What the task asks
Below are the records. Count the lines containing the string "computer", and reply with the number alone.

Input material
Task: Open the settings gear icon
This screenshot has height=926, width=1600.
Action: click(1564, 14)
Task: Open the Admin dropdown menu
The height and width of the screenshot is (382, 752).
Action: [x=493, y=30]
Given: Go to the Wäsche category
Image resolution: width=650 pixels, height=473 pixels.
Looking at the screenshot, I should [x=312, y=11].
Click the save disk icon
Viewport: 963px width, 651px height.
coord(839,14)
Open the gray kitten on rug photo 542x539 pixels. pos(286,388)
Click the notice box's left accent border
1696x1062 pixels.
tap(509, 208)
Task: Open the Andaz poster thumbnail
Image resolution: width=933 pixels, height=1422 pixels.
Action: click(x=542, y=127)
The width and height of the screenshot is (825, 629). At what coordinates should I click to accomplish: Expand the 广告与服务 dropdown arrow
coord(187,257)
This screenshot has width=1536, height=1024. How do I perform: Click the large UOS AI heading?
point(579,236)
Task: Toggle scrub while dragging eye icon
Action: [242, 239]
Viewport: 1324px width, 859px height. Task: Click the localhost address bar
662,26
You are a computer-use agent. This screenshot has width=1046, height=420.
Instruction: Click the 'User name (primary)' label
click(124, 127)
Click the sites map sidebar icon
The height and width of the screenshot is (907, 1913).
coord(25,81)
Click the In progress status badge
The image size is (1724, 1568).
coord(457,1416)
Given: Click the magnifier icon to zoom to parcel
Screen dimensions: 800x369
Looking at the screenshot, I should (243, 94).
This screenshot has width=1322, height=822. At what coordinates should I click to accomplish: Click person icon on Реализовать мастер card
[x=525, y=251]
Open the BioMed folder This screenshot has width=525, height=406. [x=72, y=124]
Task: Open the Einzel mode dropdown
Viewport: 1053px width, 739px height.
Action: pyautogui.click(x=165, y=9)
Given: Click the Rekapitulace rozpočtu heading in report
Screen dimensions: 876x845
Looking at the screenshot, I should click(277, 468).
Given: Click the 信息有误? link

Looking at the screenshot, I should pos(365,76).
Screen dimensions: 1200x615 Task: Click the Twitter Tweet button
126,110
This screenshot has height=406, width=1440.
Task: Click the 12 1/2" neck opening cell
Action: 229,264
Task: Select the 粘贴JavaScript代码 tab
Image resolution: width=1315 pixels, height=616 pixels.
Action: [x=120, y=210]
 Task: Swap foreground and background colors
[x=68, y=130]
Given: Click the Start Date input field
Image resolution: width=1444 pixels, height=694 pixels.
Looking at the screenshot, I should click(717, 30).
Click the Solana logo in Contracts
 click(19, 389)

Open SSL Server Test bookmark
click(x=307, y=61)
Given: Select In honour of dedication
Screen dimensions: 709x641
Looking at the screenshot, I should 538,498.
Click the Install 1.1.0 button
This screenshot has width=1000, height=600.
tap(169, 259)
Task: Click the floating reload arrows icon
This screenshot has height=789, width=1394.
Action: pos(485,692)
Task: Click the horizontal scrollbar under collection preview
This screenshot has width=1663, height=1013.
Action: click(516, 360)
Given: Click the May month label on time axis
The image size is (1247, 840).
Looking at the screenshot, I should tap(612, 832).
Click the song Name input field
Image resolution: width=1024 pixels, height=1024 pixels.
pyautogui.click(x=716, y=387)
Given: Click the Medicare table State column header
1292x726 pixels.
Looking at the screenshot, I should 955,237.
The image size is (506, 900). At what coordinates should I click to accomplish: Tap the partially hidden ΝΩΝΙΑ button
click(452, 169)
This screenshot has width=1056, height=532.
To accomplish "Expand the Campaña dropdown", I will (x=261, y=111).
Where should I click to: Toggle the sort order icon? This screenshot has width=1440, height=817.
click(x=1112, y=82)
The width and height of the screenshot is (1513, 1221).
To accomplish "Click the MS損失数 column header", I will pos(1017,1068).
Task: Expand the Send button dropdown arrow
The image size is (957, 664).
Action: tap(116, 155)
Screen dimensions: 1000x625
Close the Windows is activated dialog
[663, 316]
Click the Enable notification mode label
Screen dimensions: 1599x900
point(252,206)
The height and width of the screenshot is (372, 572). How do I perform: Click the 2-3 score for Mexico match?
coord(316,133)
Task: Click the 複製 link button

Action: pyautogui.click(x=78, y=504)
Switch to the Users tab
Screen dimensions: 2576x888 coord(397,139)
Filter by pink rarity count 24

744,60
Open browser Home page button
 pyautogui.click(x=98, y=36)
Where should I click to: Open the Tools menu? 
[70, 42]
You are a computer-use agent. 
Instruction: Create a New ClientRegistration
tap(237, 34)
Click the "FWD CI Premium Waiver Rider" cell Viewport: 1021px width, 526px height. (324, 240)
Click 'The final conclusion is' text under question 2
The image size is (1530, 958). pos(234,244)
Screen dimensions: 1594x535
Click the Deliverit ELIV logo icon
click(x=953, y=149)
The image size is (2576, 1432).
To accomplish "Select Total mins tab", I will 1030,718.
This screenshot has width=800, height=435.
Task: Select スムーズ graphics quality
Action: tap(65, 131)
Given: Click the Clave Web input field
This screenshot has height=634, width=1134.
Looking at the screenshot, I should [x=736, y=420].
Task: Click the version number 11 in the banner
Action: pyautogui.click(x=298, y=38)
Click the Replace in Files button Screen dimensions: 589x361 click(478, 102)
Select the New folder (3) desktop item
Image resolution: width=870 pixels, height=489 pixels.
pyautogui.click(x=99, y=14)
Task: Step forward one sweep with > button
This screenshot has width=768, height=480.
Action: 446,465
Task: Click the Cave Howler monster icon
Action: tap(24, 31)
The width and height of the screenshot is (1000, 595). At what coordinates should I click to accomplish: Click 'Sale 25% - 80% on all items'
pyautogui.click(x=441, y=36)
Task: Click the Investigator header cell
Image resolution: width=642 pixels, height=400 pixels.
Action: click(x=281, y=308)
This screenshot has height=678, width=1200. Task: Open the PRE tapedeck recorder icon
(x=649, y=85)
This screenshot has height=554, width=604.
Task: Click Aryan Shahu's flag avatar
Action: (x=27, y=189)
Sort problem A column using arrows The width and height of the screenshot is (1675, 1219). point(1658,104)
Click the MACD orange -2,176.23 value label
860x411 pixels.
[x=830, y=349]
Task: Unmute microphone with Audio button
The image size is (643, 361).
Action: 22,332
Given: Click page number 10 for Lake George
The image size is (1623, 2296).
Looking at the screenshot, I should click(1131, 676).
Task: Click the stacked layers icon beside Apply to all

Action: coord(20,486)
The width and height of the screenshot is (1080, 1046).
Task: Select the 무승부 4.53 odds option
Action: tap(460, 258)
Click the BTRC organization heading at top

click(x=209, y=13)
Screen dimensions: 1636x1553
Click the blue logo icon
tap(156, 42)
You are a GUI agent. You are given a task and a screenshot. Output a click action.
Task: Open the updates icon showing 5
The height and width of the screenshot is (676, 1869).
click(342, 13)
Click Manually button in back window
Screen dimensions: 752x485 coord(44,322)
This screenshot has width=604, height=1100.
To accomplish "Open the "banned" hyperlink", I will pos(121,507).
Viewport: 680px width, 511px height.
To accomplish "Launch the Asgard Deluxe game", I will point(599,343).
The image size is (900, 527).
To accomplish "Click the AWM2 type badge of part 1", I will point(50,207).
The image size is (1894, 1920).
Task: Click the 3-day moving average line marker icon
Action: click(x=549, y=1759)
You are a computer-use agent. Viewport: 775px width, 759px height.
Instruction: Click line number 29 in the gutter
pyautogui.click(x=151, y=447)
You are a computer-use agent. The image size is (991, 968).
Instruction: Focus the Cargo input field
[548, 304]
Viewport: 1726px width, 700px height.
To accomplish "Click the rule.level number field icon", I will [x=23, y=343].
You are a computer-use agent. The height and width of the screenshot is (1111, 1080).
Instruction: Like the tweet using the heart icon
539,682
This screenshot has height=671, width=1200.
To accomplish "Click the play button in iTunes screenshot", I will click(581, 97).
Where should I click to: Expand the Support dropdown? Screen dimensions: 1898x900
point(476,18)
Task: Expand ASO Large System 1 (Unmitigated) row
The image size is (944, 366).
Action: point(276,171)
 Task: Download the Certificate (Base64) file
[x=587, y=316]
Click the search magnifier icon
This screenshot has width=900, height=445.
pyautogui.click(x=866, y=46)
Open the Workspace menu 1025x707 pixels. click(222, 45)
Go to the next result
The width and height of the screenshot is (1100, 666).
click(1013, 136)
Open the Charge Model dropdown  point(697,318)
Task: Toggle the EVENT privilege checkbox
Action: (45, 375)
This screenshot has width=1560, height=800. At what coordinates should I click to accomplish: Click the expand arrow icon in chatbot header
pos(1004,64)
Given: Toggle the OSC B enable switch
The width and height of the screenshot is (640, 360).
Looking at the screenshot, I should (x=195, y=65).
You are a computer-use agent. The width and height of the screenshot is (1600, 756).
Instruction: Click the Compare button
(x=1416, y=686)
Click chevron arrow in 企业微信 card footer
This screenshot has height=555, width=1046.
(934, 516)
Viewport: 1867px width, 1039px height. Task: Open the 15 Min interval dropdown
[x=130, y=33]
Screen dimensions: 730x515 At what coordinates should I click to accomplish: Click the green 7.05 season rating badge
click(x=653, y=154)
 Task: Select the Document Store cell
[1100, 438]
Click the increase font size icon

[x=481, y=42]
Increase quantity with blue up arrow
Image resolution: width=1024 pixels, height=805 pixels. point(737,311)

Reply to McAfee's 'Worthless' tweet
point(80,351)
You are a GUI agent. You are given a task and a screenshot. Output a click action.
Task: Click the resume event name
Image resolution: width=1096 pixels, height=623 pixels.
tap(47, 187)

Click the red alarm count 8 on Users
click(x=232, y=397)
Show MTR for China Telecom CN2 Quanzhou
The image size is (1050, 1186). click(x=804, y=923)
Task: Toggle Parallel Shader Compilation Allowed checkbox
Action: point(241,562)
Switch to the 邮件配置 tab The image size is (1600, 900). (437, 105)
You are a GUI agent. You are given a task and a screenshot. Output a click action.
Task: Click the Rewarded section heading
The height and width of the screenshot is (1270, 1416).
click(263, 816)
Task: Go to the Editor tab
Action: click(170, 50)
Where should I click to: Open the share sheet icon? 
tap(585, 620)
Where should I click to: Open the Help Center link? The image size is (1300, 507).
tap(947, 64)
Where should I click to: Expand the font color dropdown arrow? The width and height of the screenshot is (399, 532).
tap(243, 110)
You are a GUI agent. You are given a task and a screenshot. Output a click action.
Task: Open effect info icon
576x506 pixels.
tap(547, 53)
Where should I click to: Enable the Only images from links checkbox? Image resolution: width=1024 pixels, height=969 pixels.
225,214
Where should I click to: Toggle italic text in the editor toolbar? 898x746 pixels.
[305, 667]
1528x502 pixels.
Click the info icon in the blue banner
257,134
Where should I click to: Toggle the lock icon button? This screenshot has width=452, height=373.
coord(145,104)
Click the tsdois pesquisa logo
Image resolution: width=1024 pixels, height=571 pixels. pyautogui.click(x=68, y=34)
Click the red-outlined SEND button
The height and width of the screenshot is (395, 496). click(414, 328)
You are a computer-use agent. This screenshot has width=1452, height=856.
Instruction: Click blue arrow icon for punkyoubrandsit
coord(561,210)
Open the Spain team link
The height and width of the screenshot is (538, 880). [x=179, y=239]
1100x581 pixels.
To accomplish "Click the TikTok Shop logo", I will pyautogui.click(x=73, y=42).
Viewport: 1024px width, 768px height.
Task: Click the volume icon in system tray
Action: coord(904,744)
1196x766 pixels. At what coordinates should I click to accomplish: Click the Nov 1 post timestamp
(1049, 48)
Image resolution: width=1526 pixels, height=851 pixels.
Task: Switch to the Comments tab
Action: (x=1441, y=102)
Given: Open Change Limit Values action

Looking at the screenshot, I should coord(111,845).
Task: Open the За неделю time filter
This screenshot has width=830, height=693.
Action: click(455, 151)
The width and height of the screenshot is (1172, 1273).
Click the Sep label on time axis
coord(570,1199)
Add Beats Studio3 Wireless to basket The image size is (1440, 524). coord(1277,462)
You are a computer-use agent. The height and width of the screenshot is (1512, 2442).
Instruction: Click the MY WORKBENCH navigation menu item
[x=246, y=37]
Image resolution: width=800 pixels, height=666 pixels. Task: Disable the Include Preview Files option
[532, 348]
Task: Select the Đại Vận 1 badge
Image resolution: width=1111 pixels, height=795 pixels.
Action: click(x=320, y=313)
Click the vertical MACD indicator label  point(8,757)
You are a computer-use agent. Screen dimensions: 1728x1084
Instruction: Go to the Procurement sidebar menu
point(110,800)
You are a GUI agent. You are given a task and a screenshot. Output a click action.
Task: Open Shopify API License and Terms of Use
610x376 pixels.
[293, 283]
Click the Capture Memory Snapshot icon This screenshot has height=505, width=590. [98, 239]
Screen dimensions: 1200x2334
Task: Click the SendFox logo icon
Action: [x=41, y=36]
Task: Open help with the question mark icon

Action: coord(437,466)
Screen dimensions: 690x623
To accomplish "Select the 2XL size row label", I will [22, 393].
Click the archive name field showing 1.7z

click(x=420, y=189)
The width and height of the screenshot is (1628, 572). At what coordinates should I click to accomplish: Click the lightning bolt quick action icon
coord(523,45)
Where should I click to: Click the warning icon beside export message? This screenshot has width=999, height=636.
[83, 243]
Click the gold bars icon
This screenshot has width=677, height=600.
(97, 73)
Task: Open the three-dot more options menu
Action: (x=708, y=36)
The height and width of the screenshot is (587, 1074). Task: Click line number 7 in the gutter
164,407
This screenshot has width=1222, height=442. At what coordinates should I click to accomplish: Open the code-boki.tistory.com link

Result below
9